J.D. Whitney, Sweeping the Broom Shorter. Longhouse (PO Box 2454, West Brattleboro, VT 05303), $15 + $2 shipping.

One could, if he wished, remark on the range of materials that Whitney chooses to handle - from the personal to the tribal to the mythic; from the lovely to the unlovely; from the torn and broken to that made whole.

I would rather point to the constant in his work across all his years of writing -- the line, the voice, the ear. What is it that makes these poems? The break of the line, the way the voice pauses before going on, the way the form of the poem is the poem while the content is like coffee in the cup -- strong, black, what we take with us while the cup remains. What Whitney does in his Sd poems (1973, 1988, 1990, 1995) he does in all his poems, the tall, skinny tumble of words down the page -- tumble is not the right word, for the arrangement is at once casual and perfect. Robert Creeley's skinny lines come to mind, yet Creeley is not so exact. Robert Lax comes to mind, and Larry Eigner. William Carlos Williams.

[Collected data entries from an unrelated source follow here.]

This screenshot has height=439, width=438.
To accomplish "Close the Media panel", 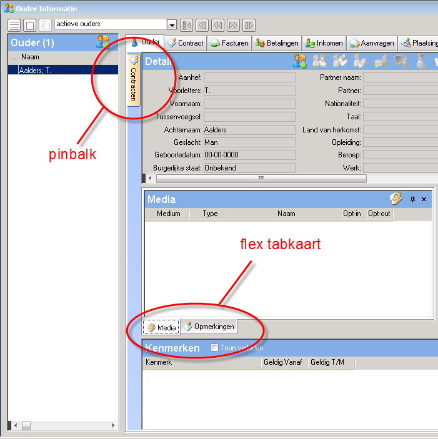I will click(424, 199).
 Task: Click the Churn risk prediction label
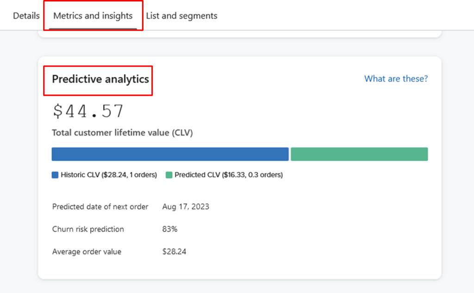point(88,229)
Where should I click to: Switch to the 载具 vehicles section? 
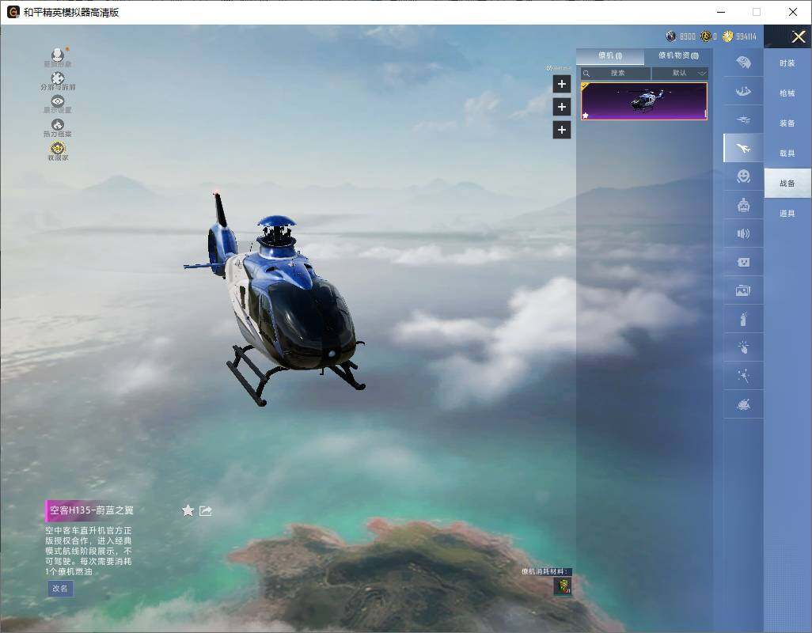tap(787, 154)
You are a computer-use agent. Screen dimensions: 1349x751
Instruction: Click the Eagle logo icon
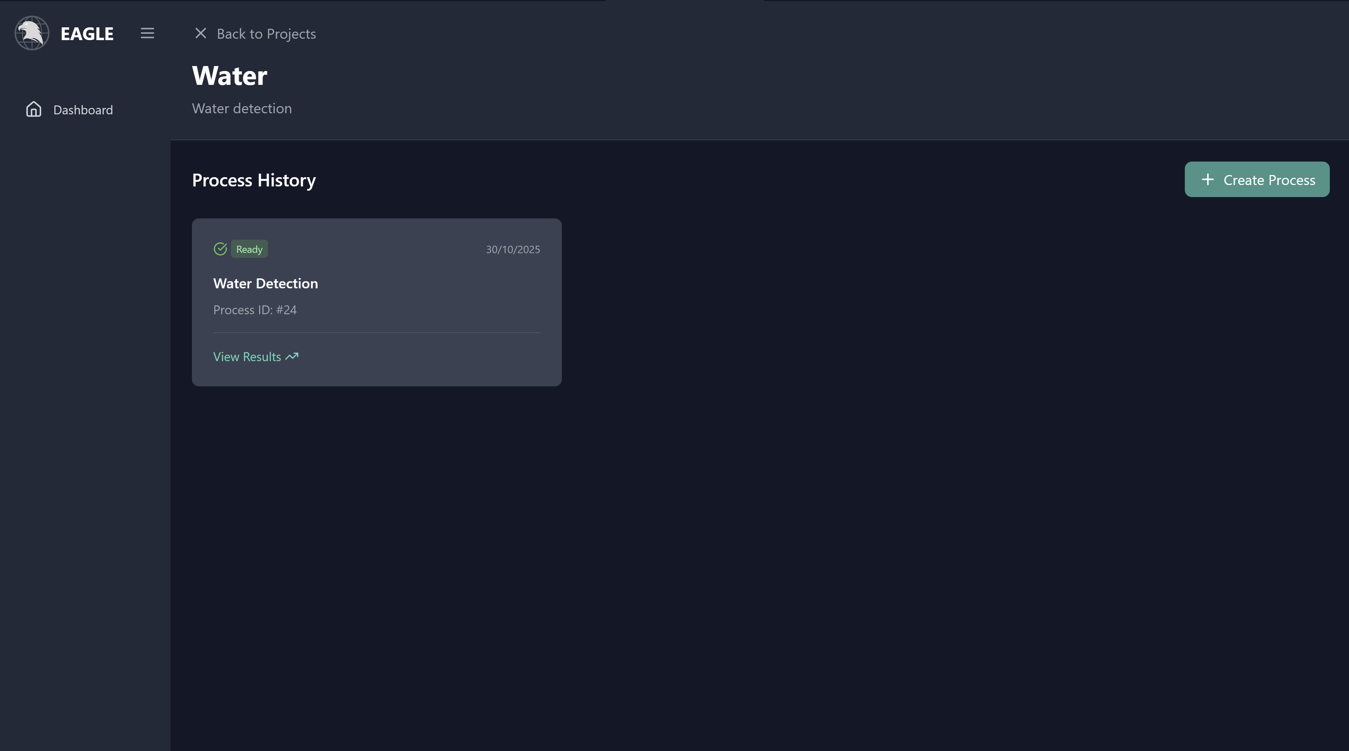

Has Whitney found the American idiom that Williams sought. Yes, I think he has. Not the American idiom, for there is not one single speech for all of us, just as there is no single English language for all its speakers. He has found his American idiom, and we are blessed for it.

We trust Whitney's ear. We trust his eye. His line. If you wish, you can read some of my earlier remarks on Whitney here and here. Suffice it to say: Sweeping the Broom Shorter should be on every poet's bookshelf, and on the bookshelf of anyone else who says he or she loves poetry.